NY Times quadruples cost of House health bill

New York Times reporters Robert Pear and David M. Herszenhorn falsely claimed in a July 28 article that the House health care reform bill is “estimated at $1 trillion over 10 years.” In fact, the Congressional Budget Office (CBO) has found that the House tri-committee bill “would result in a net increase in the federal budget deficit of $239 billion over the 2010-2019 period,” not $1 trillion.

From the July 28 New York Times article, “Democrats Push Health Care Plan While Issuing Assurances on Medicare”:

President Obama tried Tuesday to sell his health care plan to older Americans, as members of Congress said they were deluged with calls from constituents worried that their Medicare benefits might be cut to help finance coverage for the uninsured.

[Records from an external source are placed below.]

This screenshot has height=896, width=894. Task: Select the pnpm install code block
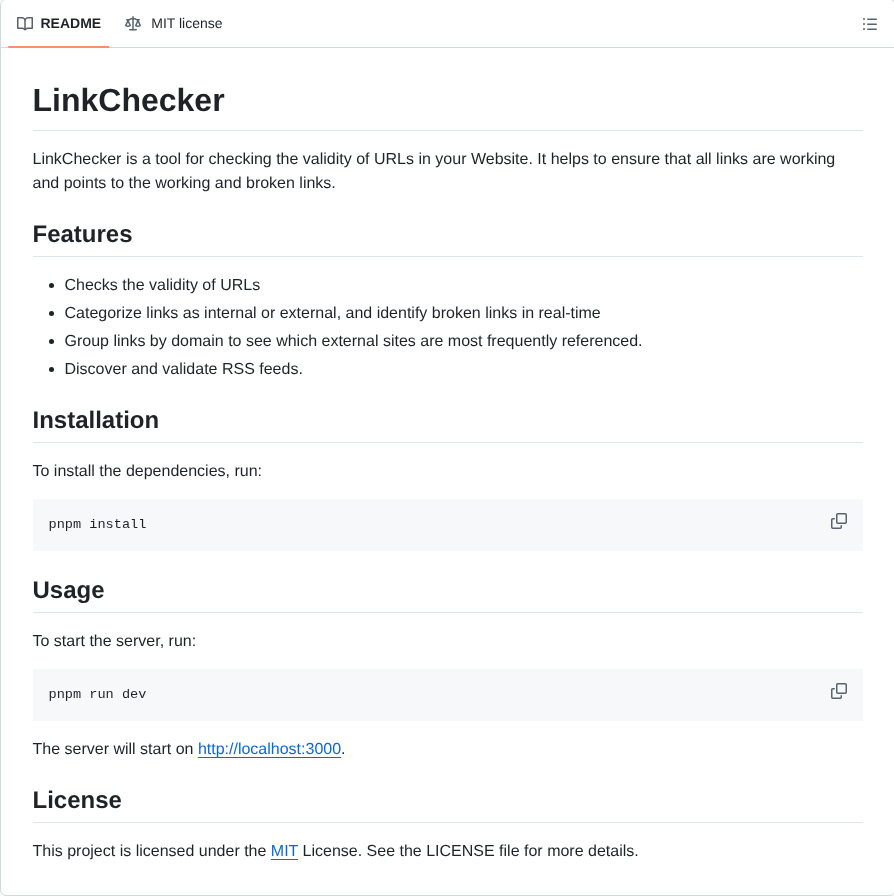[x=97, y=523]
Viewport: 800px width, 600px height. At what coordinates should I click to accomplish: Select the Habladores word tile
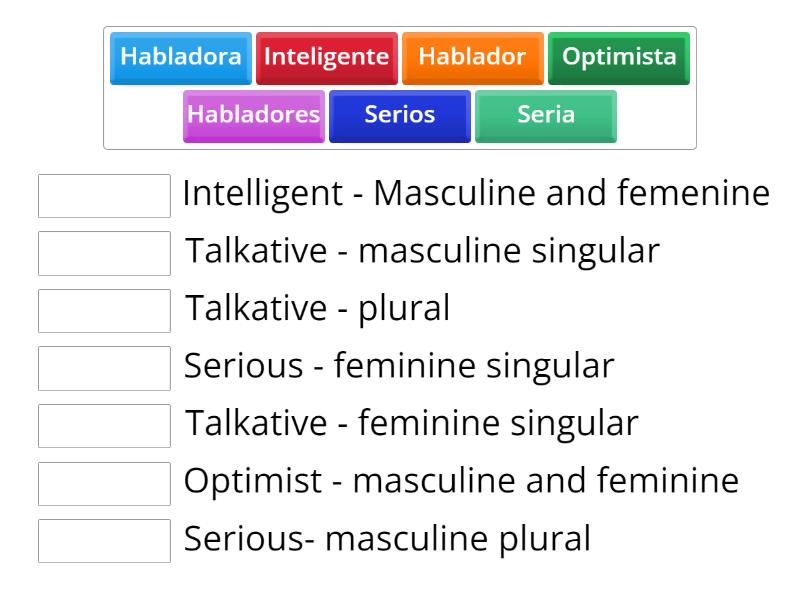(x=252, y=115)
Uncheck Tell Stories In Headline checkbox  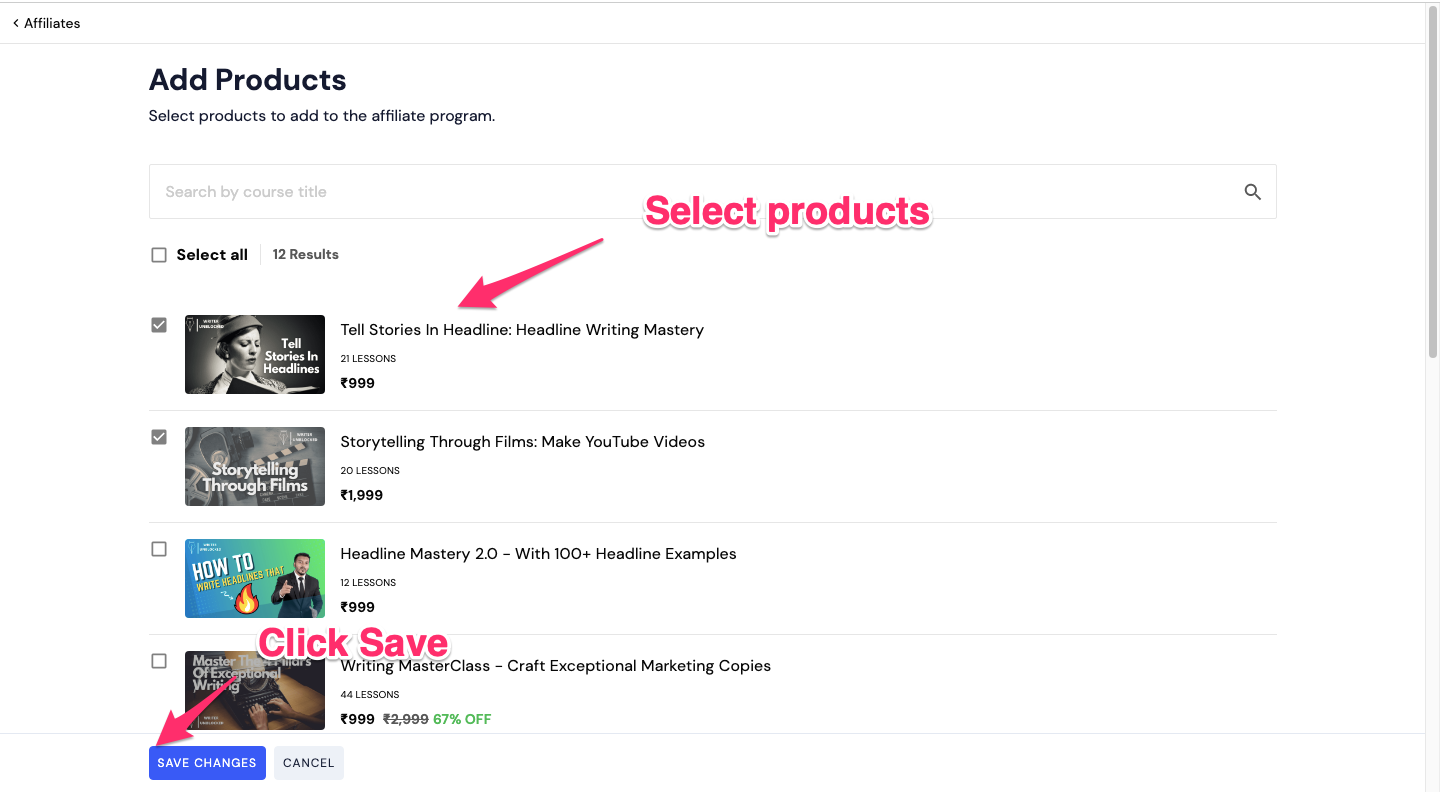pyautogui.click(x=159, y=325)
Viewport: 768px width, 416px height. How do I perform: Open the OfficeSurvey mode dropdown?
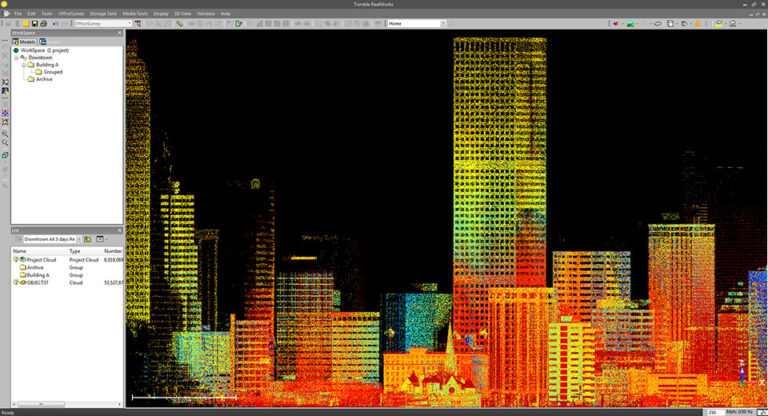tap(129, 23)
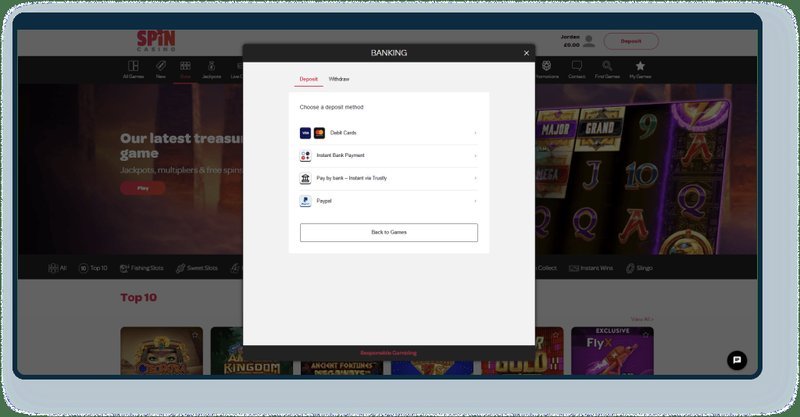Viewport: 800px width, 417px height.
Task: Close the Banking dialog
Action: coord(526,53)
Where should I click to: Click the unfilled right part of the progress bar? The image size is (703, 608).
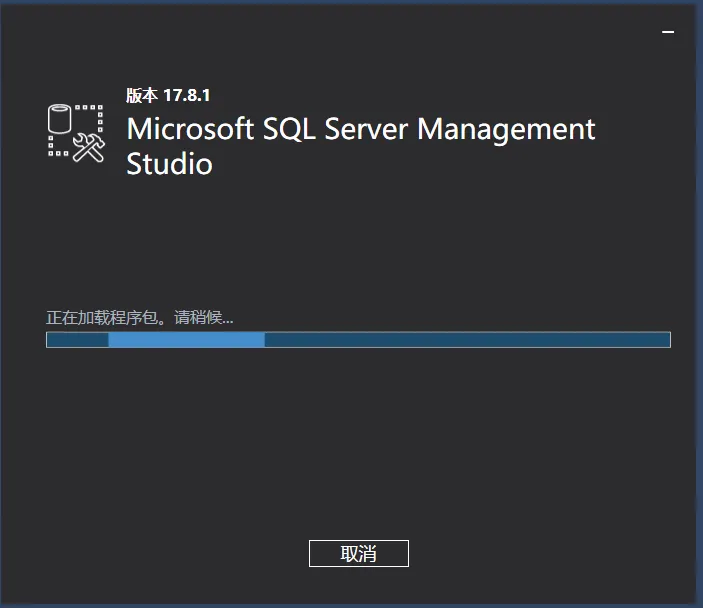pos(466,340)
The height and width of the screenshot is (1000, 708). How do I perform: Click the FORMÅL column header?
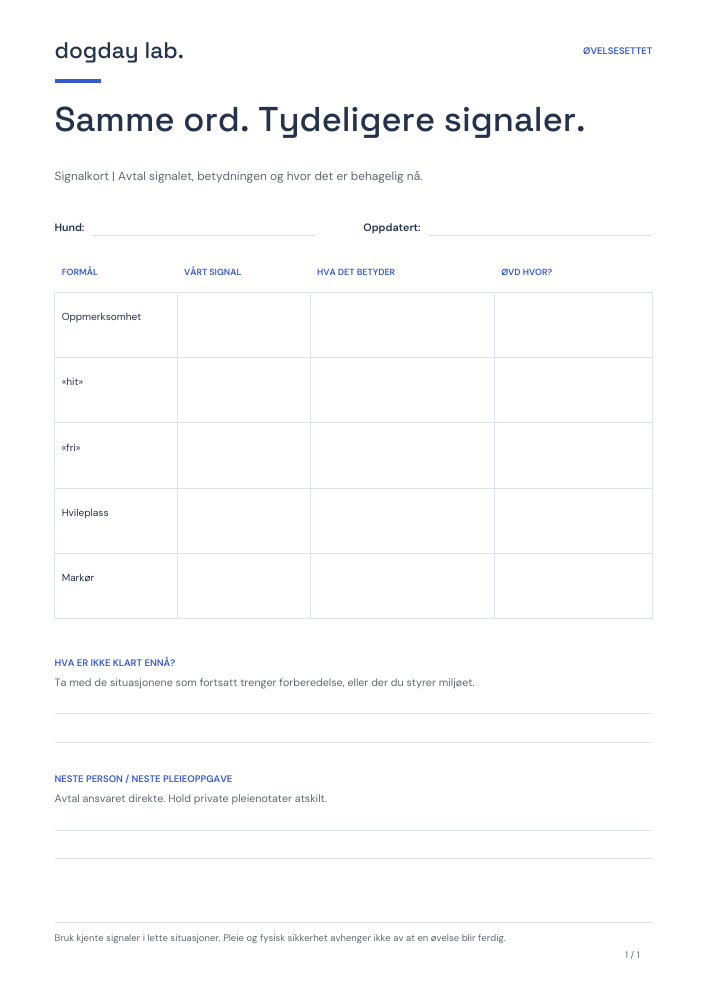80,272
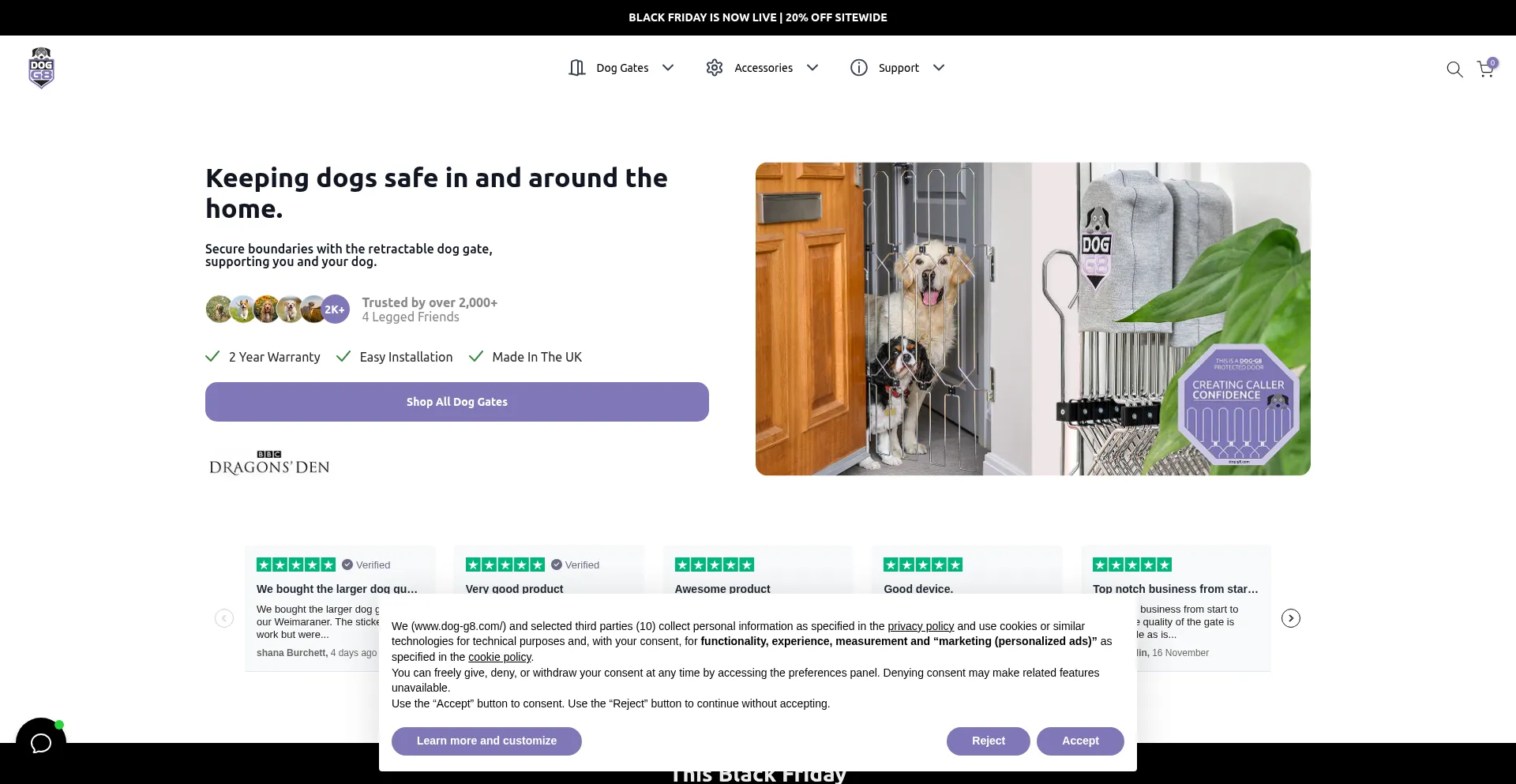The height and width of the screenshot is (784, 1516).
Task: Click the previous reviews arrow
Action: pyautogui.click(x=224, y=618)
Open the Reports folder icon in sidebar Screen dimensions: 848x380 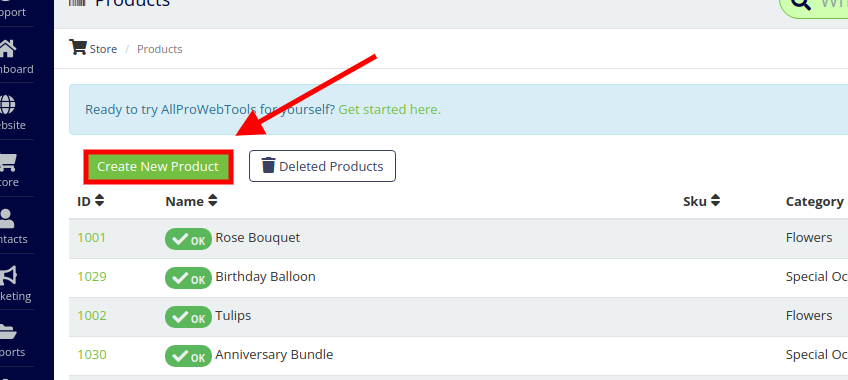pyautogui.click(x=7, y=331)
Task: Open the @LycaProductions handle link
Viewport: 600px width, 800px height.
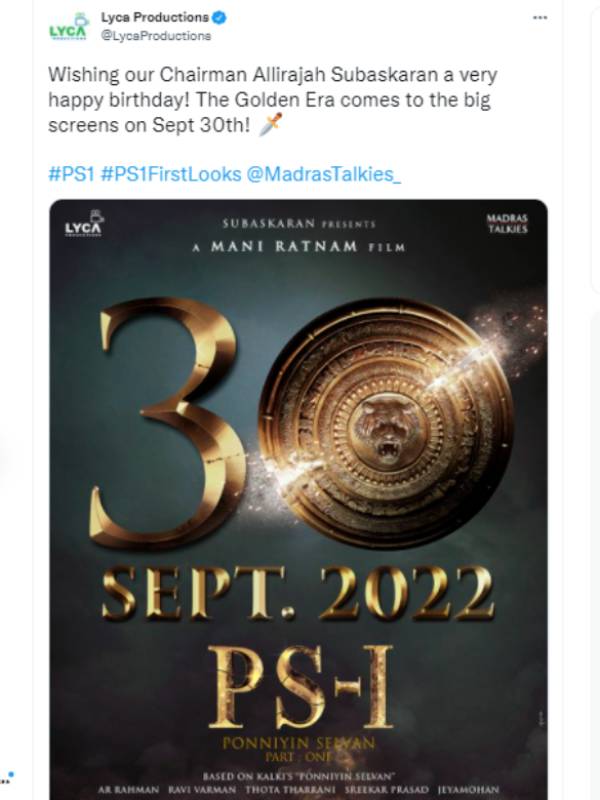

The outpouring of concern over Medicare came as House Democratic leaders tried to assuage the concerns of fiscally conservative House Democrats who have held up action on health care legislation while they press for changes to reduce the cost of the bill, estimated at $1 trillion over 10 years.

Pear, Herszenhorn claim bill cost is “estimated at $1 trillion over 10 years” is false

CBO found that the House tri-committee bill would increase the federal budget deficit by $239 billion over 10 years -- not $1 trillion. In its July 17 cost estimate of the bill as introduced, CBO explained that its “estimate reflects a projected 10-year cost of the bill's insurance coverage provisions of $1,042 billion, partly offset by net spending changes that CBO estimates would save $219 billion over the same period, and by revenue provisions that [the Joint Committee on Taxation] estimates would increase federal revenues by about $583 billion over those 10 years.”

NYT joins MSNBC in advancing false cost estimate. During the July 27 edition of MSNBC's Morning Joe, CNBC host Maria Bartiromo falsely asserted as fact that the health care reform proposal under consideration in Congress will cost a “trillion dollars over 10 years.”